EXERCISE REQUIREMENTS: Copy exactly, line for line, the part of the listing from the line containing "Where should I click to: Go to" through its last line, and nothing else.

LISTED ENTRIES:
---+---
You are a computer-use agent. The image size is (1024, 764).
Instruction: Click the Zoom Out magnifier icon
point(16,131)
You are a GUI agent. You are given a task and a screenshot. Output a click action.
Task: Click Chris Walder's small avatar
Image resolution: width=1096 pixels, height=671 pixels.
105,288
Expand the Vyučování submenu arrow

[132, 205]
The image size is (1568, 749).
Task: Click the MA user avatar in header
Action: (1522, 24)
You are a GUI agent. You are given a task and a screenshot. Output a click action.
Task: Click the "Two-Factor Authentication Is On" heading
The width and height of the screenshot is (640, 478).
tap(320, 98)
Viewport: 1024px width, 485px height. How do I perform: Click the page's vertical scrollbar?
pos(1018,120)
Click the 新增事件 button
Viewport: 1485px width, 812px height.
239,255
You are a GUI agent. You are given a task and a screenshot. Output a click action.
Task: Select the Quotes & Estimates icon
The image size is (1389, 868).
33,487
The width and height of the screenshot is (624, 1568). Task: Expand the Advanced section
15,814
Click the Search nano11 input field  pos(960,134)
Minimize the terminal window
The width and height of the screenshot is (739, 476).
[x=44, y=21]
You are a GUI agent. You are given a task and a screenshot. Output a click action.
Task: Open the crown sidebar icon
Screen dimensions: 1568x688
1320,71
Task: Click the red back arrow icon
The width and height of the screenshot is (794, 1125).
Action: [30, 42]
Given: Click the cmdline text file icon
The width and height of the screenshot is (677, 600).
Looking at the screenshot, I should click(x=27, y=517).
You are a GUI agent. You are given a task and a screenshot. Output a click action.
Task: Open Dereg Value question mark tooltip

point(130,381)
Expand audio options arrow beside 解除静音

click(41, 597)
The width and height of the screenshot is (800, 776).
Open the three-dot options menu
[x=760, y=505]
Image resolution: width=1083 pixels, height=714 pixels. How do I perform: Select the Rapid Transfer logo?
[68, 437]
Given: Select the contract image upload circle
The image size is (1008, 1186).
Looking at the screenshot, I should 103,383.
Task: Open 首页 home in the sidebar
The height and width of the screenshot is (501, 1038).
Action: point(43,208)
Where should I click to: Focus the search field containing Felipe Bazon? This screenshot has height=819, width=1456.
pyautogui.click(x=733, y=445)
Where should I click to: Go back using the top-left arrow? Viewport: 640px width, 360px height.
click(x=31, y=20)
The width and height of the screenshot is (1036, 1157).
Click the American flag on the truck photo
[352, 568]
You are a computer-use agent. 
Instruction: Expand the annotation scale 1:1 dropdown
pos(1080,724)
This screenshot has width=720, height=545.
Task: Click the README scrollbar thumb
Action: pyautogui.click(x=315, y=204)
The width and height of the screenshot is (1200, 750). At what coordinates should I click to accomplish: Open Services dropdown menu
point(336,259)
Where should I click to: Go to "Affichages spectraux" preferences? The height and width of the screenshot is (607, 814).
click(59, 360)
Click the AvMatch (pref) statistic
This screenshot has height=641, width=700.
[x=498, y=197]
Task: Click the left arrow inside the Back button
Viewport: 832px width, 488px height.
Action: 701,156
---+---
SOLUTION TO THE PROBLEM:
Where should I click to: Go to "Affichages spectraux" preferences? The height and width of the screenshot is (607, 814).
click(59, 360)
Click the AvMatch (pref) statistic
This screenshot has height=641, width=700.
[x=498, y=197]
Task: Click the left arrow inside the Back button
Viewport: 832px width, 488px height.
Action: 701,156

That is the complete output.